# TEKS BACAAN
------------------------------------------------

JAKARTASATU.COM– Presiden Prabowo Subianto belum lama ini mengeluarkan Instruksi Presiden (Inpres) Nomor 1 Tahun 2025 tentang efisiensi belanja negara. Anggaran yang dipangkas imbas Inpres ini mencapai Rp256 triliun.
Indonesia Corruption Watch (ICW) menyorotnya. Mengaku telah mengumpulkan data pengadaan dari Kementerian Pertahanan, Polri, dan Kejaksaan.
“Hasilnya? Anggaran mereka, khususnya yang terkait pengadaan alat keamanan, masih terbilang jumbo, DAN, yang patut disorot: barang-barang ini tidak relevan dengan kepentingan masyarakat. Misal, di Polri, ada pengadaan sistem monitoring digital senilai hampir Rp100 M dan kendaraan patwal netnotnetnot Rp87,5 M,” ungkap ICW lewat akun X-nya, Selasa (25/2/2025)
Terus, lanjut ICW, di Kejaksaan, ada pengadaan alat intelijen termasuk teknologi spyware sebesar Rp250 M. “Masalahnya, tidak ada jaminan duit proyek-proyek pengadaan itu akan dipangkas. Sejumlah pengadaan sudah masuk atau telah selesai dalam proses lelang, dan nilainya mencapai lebih dari 1 triliun.”

------------------------------------------------

# DATA TERSIMPAN

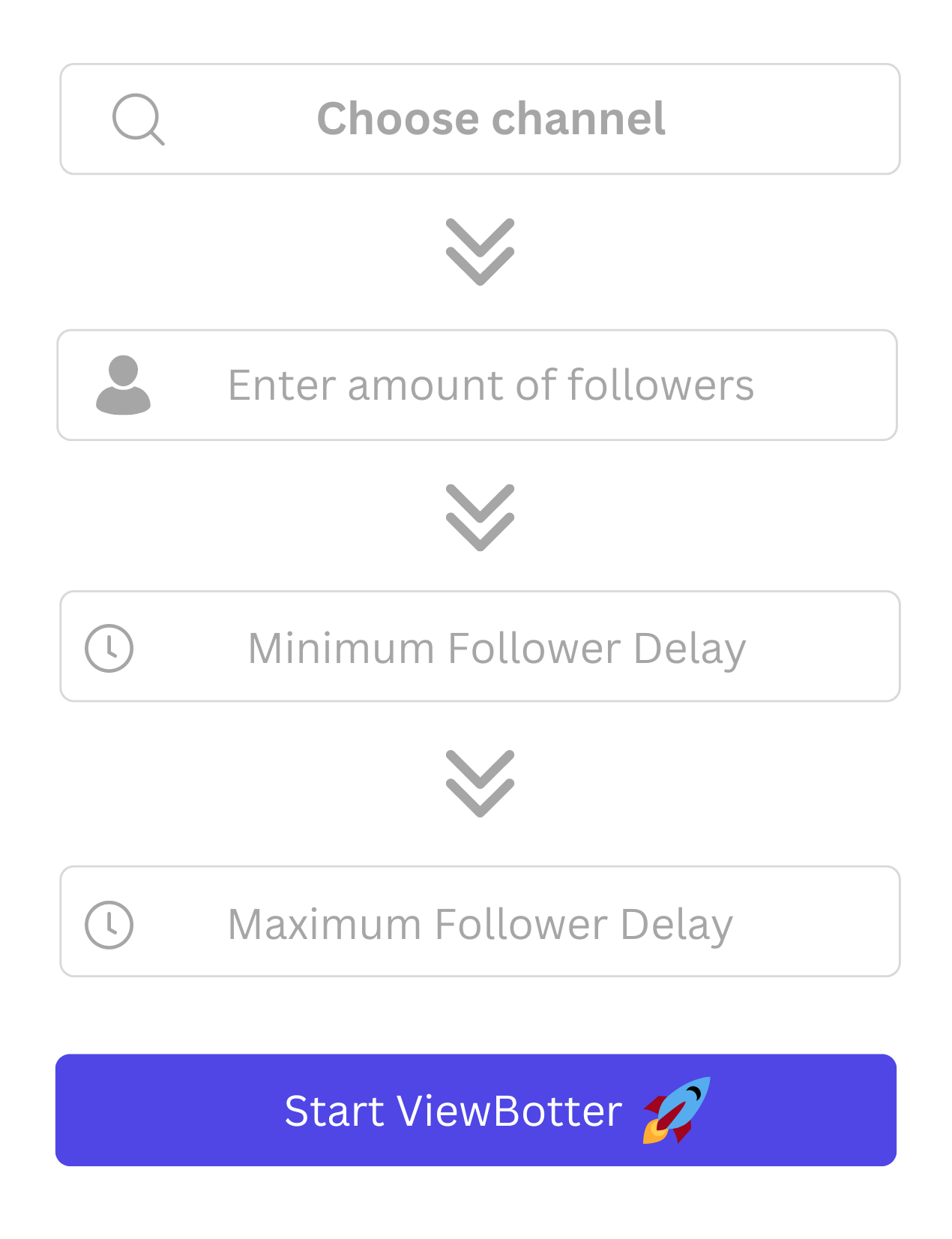The image size is (952, 1239).
Task: Click empty right end of followers amount field
Action: (832, 385)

------------------------------------------------

# TUGAS 1
Sebutkan semua lembaga yang data pengadaannya dikumpulkan ICW menurut berita tentang efisiensi anggaran.
# TUGAS 2
Tulis ulang bagian berita tentang efisiensi anggaran mulai dari "JAKARTASATU.COM– Presiden Prabowo" dan terus sampai "mencapai Rp256 triliun.", dengan mengganti "belanja negara" menjadi "pengeluaran negara".
# TUGAS 3
Lanjutkan berita tentang efisiensi anggaran setelah kalimat terakhirnya.

# JAWABAN LATIHAN 1
Kementerian Pertahanan, Polri, dan Kejaksaan.

# JAWABAN LATIHAN 2
JAKARTASATU.COM– Presiden Prabowo Subianto belum lama ini mengeluarkan Instruksi Presiden (Inpres) Nomor 1 Tahun 2025 tentang efisiensi pengeluaran negara. Anggaran yang dipangkas imbas Inpres ini mencapai Rp256 triliun.

# JAWABAN LATIHAN 3
Bicara soal pengadaan, ICW ingat dahulu Wakil Ketua KPK, Alexander Marwata, pernah bilang kalau fee sebesar 5-15 persen dalam proyek-proyek itu hal lazim. “Sekarang bayangkan, total duit pengadaan tiga lembaga itu adalah 49,6 T. Jika ada kasus pejabat matok fee 5-15%, artinya ada potensi duit negara bisa lenyap Rp2,4—Rp7,4 triliun.”
Patut diingat, kata ICW, menurut studi, pembelian alat keamanan dalam jumlah besar itu cenderung meningkatkan kekerasan terhadap warga sipil. Aparat yang sudah represif, bisa makin represif, dan represifitas mereka ini ironisnya dibiayai oleh uang pajak.
“Ogah sih, mit amit Bagi kami, tujuan dari kebijakan efisiensi anggaran ini patut diduga hanya untuk membiayai program-program populis Prabowo dan untuk sektor keamanan. Jadi overall, narasi hemat-hematan ini ya cuma omon-omon.” (RIS)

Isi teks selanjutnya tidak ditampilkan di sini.